When a hankering for Thai food like chile-laced curry or kick-you-square-in-the-mouth spicy papaya salad arises, we know exactly what to do. We’ve rounded up a list of our favorite Thai restaurants, from low-key neighborhood staples to flavor-defying newcomers, that satisfy those cravings.
Tables fill and refill at Bambu Thai-Asian Cuisine in Richardson, where the menu is broad, encompassing the usual curries, tart-sour soups, and noodles, but specialties come from the northeastern, rice-growing Isaan region of Thailand. These Lao-influenced dishes speak with simple, direct power; look to chalkboard specials or ask a server to steer you. Above all, start with rounds of grilled Isaan-style sausage, studded with sticky rice, aromatic with kaffir lime and lemongrass, and funky from several days curing.
Just behind Oak, you’ll find Tiffanee and Richard Ellman’s funky restaurant full of interesting takes on traditional Thai dishes. If the weather is nice, take a seat on the patio and order an array of appetizers. It’s easy to spend an afternoon discovering the wonders of fried cashews mixed with green onions and bird’s-eye chiles; deep-fried hard-boiled “son in law” eggs; or the beef jerky and local beer flight. Or dive into a serving of Drunken Noodles or crispy tamarind duck.
This is a charming dining room with gracious service and bargain lunch specials. The corn patties and coconut chicken soup are superb starters, and any protein dredged in fresh ginger sauce nears perfection. The Thai standards, like stir fry and various types of fried rice, are always consistent.
It may be located in an Oak Lawn strip mall, but Asian Mint’s lime green and cream decor is unquestionably stylish. Pad kee mow is done right, with lots of garlic, basil, and chiles. Fried sea bass is prepared with finesse, with a perky basil sauce that seeps into the accompanying jasmine rice. Don’t forget to try the signature green tea ice cream cake. And there are plenty of vegetarian options, as well.

• Work instruction
Copy the Thai restaurants text starting at "Just behind Oak, you’ll" and ending at "crispy tamarind duck.", substituting "terrace" for "patio".

• Data shown
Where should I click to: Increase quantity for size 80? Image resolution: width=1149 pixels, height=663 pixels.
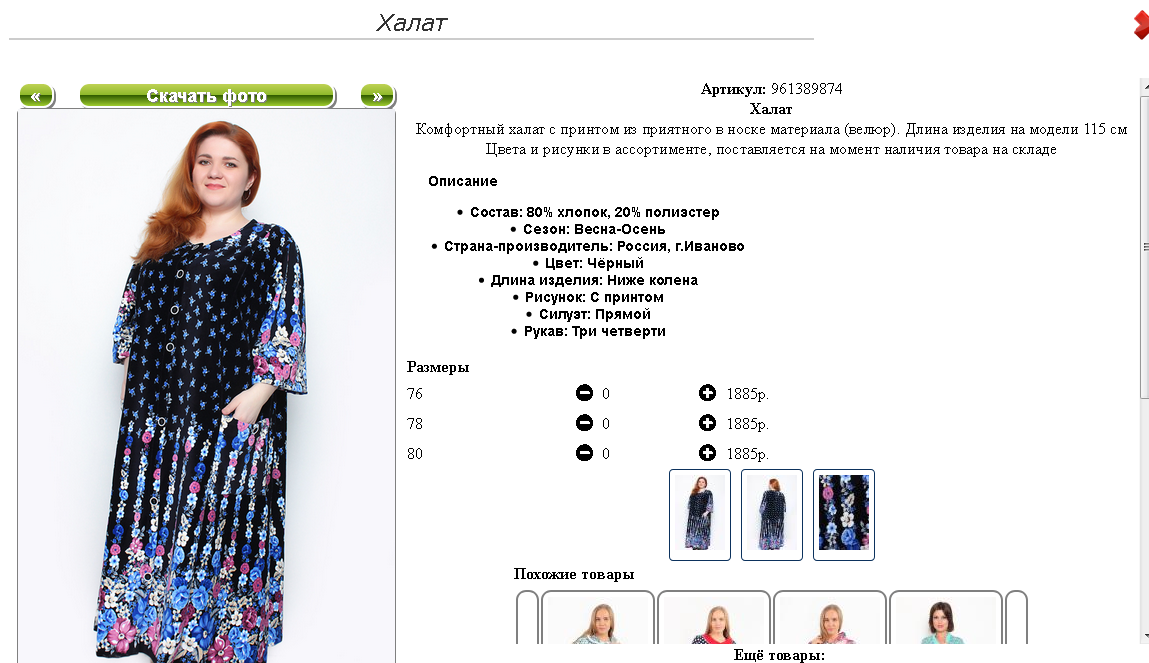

• Exercise solution
Just behind Oak, you’ll find Tiffanee and Richard Ellman’s funky restaurant full of interesting takes on traditional Thai dishes. If the weather is nice, take a seat on the terrace and order an array of appetizers. It’s easy to spend an afternoon discovering the wonders of fried cashews mixed with green onions and bird’s-eye chiles; deep-fried hard-boiled “son in law” eggs; or the beef jerky and local beer flight. Or dive into a serving of Drunken Noodles or crispy tamarind duck.